Our securities must be considered highly speculative, generally because of the nature of our business and the early stage of its development. We have largely been engaged in the business of exploring and until only recently attempting to develop commercial reserves of oil and gas. Our Alberta property is in the exploration stage and without known reserves of oil and gas. Only our Saskatchewan properties have commenced production. Accordingly, we have not generated significant revenues nor have we realized a profit from our operations to date and there is little likelihood that we will generate significant revenues or realize any profits in the short term. Any profitability in the future from our business will be dependent upon attaining adequate levels of internally generated revenues through locating and developing economic reserves of oil and gas, which itself is subject to numerous risk factors as set forth herein. Since we have not generated significant revenues, we will have to raise additional monies through either securing industry reserve based debt financing, or the sale of our equity securities or debt, or combinations of the above in order to continue our business operations.

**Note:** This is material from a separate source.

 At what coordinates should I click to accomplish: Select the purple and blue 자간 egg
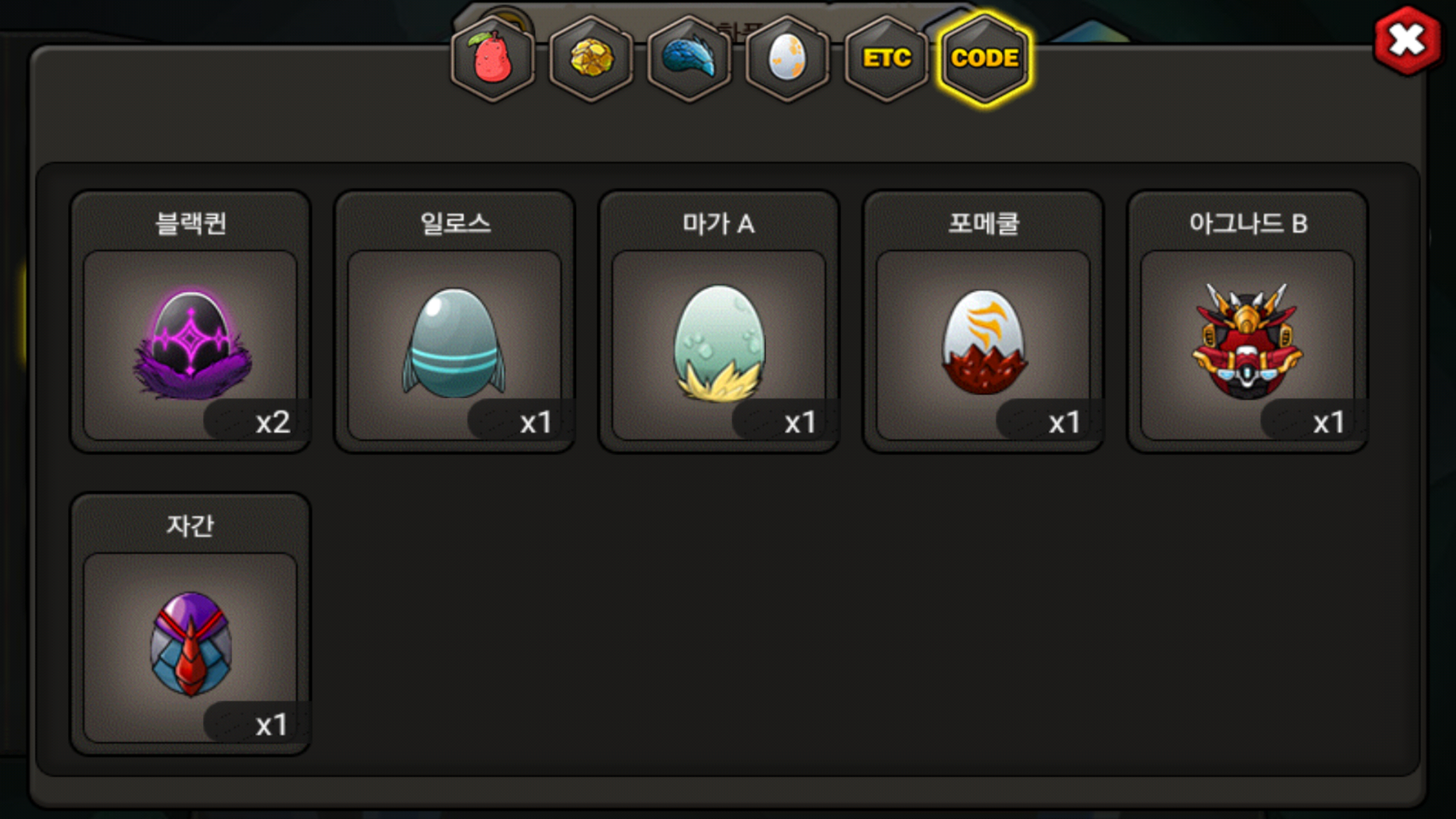point(191,644)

As our properties are in the exploration and early development stage there can be no assurance that we will establish commercial discoveries and/or profitable production programs on these properties.
Exploration for economic reserves of oil and gas is subject to a number of risk factors. Few properties that are explored are ultimately developed into producing oil and/or gas wells. Our Saskatchewan properties have limited production and our Alberta properties are in the exploration stage only and are without proven reserves of oil and gas. We may not establish commercial discoveries on our Alberta properties.
The potential profitability of oil and gas ventures depends upon factors beyond the control of our company.
The potential profitability of oil and gas properties is dependent upon many factors beyond our control. For instance, world prices and markets for oil and gas are unpredictable, highly volatile, potentially subject to governmental fixing, pegging, controls, or any combination of these and other factors, and respond to changes in domestic, international, political, social, and economic environments. Additionally, due to worldwide economic uncertainty, the availability and cost of funds for production and other expenses have become increasingly difficult, if not impossible, to project. These changes and events may materially affect our financial performance.
Adverse weather conditions can also hinder drilling operations. A productive well may become uneconomic in the event water or other deleterious substances are encountered which impair or prevent the production of oil and/or gas from the well. In addition, production from any well may be unmarketable if it is impregnated with water or other deleterious substances. The marketability of oil and gas, which may be acquired or discovered, will be affected by numerous factors beyond our control. These factors include the proximity and capacity of oil and gas pipelines and processing equipment, market fluctuations of prices, taxes, royalties, land tenure, allowable production and environmental protection. These factors cannot be accurately predicted and the combination of these factors may result in our company not receiving an adequate return on invested capital.
Competition in the oil and gas industry is highly competitive and there is no assurance that we will be successful inacquiring the leases.
The oil and gas industry is intensely competitive. We compete with numerous individuals and companies, including many major oil and gas companies, which have substantially greater technical, financial and operational resources and staff. Accordingly, there is a high degree of competition for desirable oil and gas leases, suitable properties for drilling operations and necessary drilling equipment, as well as for access to funds. We cannot predict if the necessary funds can be raised or that any projected work will be completed. Our budget does not anticipate the potential acquisition of additional acreage in Saskatchewan and/or Alberta although this may change at any time without notice. This acreage may not become available or if it is available for leasing, that we may not be successful in acquiring the leases. There are other competitors that have operations in these areas and the presence of these competitors could adversely affect our ability to acquire additional leases.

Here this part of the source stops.